__DIRECTIONS__:
Turn everything in the records below, from the line containing "This screenshot has height=228, width=465." down to the line containing "point(673,330)", into a JSON list of strings with one string per line, including both of those lines and leaving out blank lines.

╭─ SUPPLIED ENTRIES

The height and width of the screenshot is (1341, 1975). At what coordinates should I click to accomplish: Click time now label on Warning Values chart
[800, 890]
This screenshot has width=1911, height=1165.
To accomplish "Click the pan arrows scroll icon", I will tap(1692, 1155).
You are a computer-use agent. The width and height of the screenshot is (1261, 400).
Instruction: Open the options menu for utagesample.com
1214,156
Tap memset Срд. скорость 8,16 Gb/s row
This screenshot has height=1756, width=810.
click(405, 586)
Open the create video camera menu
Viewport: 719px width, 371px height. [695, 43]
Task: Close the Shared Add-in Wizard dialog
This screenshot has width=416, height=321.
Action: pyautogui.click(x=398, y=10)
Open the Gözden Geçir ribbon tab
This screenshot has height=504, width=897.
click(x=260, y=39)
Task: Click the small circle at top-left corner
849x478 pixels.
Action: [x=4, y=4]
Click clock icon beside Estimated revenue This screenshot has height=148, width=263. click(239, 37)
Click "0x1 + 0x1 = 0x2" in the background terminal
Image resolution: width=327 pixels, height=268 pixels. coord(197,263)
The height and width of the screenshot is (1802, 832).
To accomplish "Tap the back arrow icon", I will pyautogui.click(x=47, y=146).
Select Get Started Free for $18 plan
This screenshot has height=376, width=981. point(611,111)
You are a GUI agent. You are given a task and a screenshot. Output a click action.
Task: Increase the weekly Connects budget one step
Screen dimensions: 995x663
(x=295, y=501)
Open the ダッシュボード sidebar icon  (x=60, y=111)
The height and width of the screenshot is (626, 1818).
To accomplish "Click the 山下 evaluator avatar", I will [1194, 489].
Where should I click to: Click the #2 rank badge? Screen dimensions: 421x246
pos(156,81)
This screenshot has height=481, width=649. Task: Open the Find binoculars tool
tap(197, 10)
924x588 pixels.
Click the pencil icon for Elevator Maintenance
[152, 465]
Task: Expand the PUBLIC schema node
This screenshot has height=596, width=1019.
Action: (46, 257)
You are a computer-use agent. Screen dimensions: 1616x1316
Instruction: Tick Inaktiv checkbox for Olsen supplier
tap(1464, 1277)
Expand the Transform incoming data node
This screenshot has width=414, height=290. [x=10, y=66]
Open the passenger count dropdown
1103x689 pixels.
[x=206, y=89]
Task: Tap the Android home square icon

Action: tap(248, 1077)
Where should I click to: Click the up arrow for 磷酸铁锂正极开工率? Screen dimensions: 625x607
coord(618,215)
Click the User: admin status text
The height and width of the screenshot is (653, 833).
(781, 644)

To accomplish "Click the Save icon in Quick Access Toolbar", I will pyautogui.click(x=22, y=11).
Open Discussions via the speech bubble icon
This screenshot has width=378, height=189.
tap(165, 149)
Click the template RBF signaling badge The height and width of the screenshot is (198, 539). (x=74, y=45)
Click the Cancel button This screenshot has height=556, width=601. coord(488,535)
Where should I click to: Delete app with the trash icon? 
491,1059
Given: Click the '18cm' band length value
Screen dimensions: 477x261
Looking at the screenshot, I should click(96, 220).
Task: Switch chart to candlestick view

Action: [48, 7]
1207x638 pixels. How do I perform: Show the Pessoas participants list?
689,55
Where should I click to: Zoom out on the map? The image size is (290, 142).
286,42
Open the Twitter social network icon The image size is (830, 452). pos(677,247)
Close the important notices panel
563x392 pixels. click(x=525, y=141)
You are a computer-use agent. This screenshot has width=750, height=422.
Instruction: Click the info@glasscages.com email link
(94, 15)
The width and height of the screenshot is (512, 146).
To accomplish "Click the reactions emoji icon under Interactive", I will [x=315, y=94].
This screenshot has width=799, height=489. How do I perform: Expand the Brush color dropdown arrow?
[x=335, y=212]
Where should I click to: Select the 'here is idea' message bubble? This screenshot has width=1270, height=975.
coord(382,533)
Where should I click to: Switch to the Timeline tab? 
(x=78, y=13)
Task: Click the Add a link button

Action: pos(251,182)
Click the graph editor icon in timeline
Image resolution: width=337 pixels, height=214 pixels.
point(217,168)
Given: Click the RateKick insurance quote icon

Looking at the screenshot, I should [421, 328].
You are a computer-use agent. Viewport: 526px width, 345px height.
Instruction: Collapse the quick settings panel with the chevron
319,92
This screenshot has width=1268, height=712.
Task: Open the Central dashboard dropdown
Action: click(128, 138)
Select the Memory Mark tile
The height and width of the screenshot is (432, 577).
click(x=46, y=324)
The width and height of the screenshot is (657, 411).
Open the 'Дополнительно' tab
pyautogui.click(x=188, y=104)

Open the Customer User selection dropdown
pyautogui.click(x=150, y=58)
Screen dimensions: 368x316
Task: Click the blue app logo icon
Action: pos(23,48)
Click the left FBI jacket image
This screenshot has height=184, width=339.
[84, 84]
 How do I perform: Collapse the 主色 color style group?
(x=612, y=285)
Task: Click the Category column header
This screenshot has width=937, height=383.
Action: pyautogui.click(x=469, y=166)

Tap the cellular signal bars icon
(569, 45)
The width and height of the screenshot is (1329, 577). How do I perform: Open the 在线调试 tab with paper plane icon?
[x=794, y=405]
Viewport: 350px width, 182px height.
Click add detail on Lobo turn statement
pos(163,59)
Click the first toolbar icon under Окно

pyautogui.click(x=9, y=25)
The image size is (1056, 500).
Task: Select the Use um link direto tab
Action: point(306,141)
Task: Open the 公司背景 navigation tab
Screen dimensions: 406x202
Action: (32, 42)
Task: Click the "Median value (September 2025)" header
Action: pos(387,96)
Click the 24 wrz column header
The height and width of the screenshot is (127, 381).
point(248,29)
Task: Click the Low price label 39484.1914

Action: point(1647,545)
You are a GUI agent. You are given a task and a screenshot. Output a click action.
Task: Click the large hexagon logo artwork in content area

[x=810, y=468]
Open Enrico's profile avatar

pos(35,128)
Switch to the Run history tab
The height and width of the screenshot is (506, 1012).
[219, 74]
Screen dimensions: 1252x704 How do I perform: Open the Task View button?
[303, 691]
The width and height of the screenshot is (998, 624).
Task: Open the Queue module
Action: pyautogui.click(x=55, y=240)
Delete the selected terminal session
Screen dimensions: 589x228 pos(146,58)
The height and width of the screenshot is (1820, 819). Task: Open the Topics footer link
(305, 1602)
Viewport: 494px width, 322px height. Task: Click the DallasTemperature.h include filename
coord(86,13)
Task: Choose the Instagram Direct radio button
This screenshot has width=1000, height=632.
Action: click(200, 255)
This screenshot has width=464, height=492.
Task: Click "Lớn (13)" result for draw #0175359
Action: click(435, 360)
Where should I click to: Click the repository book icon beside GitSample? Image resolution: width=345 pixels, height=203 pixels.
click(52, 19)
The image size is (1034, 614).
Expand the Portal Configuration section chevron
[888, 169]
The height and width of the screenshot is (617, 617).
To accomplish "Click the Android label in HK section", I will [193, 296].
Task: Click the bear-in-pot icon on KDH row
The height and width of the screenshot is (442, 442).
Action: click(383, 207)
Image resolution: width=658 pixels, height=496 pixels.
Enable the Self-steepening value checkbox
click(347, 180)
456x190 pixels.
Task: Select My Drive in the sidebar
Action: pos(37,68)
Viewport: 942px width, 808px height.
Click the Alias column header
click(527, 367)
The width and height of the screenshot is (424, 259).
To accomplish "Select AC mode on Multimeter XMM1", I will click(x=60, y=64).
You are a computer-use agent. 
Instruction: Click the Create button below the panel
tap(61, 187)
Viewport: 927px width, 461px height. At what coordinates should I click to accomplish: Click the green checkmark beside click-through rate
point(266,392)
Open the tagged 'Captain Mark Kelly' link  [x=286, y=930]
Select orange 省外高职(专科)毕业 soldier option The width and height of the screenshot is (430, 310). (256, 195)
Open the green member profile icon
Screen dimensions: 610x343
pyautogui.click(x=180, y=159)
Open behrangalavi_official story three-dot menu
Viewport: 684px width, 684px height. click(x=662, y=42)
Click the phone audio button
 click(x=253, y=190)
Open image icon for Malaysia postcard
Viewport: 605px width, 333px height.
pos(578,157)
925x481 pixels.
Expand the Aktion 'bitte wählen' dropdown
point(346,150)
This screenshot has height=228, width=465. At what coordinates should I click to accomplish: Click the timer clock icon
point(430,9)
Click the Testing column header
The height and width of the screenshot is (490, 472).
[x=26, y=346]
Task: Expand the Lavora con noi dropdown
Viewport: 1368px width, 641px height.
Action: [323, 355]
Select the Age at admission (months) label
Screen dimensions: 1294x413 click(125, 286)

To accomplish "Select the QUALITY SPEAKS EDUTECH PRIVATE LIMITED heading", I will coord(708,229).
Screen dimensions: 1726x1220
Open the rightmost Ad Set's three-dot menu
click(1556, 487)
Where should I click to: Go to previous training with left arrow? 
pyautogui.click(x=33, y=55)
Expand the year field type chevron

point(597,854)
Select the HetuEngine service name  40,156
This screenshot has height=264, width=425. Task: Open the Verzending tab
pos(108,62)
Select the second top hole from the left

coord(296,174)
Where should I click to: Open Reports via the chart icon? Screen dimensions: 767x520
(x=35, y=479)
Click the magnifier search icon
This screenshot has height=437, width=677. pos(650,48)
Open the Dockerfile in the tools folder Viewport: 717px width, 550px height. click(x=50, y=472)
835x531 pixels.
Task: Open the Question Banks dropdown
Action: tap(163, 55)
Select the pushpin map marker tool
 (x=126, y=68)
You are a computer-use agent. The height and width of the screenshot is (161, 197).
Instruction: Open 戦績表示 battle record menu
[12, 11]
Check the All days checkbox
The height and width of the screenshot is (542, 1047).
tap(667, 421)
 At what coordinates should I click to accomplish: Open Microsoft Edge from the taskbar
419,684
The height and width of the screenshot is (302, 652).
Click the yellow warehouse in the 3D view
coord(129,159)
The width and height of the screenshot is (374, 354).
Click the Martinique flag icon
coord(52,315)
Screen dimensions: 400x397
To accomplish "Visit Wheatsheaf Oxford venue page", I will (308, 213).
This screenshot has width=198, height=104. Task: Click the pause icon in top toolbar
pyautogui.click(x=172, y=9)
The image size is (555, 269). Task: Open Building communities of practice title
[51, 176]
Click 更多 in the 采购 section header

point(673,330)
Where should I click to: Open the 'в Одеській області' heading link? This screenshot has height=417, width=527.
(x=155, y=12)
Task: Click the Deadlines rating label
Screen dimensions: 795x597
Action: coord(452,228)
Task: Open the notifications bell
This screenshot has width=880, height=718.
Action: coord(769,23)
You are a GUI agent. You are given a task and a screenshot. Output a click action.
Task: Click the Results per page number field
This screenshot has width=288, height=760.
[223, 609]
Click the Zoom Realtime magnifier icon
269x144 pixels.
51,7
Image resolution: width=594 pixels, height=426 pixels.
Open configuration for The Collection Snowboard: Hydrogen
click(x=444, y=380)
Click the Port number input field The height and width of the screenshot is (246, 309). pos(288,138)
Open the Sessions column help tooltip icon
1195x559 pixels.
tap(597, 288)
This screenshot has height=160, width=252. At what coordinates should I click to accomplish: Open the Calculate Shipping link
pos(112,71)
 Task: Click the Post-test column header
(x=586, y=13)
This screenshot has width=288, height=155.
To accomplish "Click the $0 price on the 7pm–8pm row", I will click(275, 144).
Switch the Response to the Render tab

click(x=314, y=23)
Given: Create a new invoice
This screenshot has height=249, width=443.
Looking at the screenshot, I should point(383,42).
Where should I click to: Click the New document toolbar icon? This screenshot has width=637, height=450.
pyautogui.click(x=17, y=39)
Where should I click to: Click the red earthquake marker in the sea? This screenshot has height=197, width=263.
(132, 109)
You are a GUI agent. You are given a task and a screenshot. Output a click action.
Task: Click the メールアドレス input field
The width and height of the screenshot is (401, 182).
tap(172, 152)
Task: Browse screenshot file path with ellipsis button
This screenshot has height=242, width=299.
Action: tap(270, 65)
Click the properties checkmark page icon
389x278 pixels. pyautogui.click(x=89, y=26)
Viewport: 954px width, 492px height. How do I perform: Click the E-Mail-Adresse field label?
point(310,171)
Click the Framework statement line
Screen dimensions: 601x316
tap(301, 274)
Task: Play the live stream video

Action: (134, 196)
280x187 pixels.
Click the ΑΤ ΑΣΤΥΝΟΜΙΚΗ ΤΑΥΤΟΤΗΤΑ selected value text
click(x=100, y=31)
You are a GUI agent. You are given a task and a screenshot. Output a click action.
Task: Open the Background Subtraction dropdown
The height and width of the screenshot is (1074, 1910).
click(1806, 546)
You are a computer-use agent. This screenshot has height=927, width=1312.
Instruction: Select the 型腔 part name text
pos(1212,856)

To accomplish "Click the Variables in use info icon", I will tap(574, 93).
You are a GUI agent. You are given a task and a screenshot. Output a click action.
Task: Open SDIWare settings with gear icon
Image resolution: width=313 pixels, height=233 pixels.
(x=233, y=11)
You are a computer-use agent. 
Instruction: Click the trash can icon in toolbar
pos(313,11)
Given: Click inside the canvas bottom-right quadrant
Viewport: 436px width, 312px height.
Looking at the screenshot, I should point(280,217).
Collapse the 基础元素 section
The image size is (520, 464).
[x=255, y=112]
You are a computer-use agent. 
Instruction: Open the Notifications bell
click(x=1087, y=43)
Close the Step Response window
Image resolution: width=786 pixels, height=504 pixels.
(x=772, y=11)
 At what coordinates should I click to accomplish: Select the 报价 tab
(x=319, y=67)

╰─

__RESULT OF THIS EXERCISE__:
[
  "This screenshot has height=228, width=465. At what coordinates should I click to accomplish: Click the timer clock icon",
  "point(430,9)",
  "Click the Testing column header",
  "The height and width of the screenshot is (490, 472).",
  "[x=26, y=346]",
  "Task: Expand the Lavora con noi dropdown",
  "Viewport: 1368px width, 641px height.",
  "Action: [323, 355]",
  "Select the Age at admission (months) label",
  "Screen dimensions: 1294x413 click(125, 286)",
  "To accomplish \"Select the QUALITY SPEAKS EDUTECH PRIVATE LIMITED heading\", I will coord(708,229).",
  "Screen dimensions: 1726x1220",
  "Open the rightmost Ad Set's three-dot menu",
  "click(1556, 487)",
  "Where should I click to: Go to previous training with left arrow? ",
  "pyautogui.click(x=33, y=55)",
  "Expand the year field type chevron",
  "point(597,854)",
  "Select the HetuEngine service name  40,156",
  "This screenshot has height=264, width=425. Task: Open the Verzending tab",
  "pos(108,62)",
  "Select the second top hole from the left",
  "coord(296,174)",
  "Where should I click to: Open Reports via the chart icon? Screen dimensions: 767x520",
  "(x=35, y=479)",
  "Click the magnifier search icon",
  "This screenshot has height=437, width=677. pos(650,48)",
  "Open the Dockerfile in the tools folder Viewport: 717px width, 550px height. click(x=50, y=472)",
  "835x531 pixels.",
  "Task: Open the Question Banks dropdown",
  "Action: tap(163, 55)",
  "Select the pushpin map marker tool",
  " (x=126, y=68)",
  "You are a computer-use agent. The height and width of the screenshot is (161, 197).",
  "Instruction: Open 戦績表示 battle record menu",
  "[12, 11]",
  "Check the All days checkbox",
  "The height and width of the screenshot is (542, 1047).",
  "tap(667, 421)",
  " At what coordinates should I click to accomplish: Open Microsoft Edge from the taskbar",
  "419,684",
  "The height and width of the screenshot is (302, 652).",
  "Click the yellow warehouse in the 3D view",
  "coord(129,159)",
  "The width and height of the screenshot is (374, 354).",
  "Click the Martinique flag icon",
  "coord(52,315)",
  "Screen dimensions: 400x397",
  "To accomplish \"Visit Wheatsheaf Oxford venue page\", I will (308, 213).",
  "This screenshot has width=198, height=104. Task: Click the pause icon in top toolbar",
  "pyautogui.click(x=172, y=9)",
  "The image size is (555, 269). Task: Open Building communities of practice title",
  "[51, 176]",
  "Click 更多 in the 采购 section header",
  "point(673,330)"
]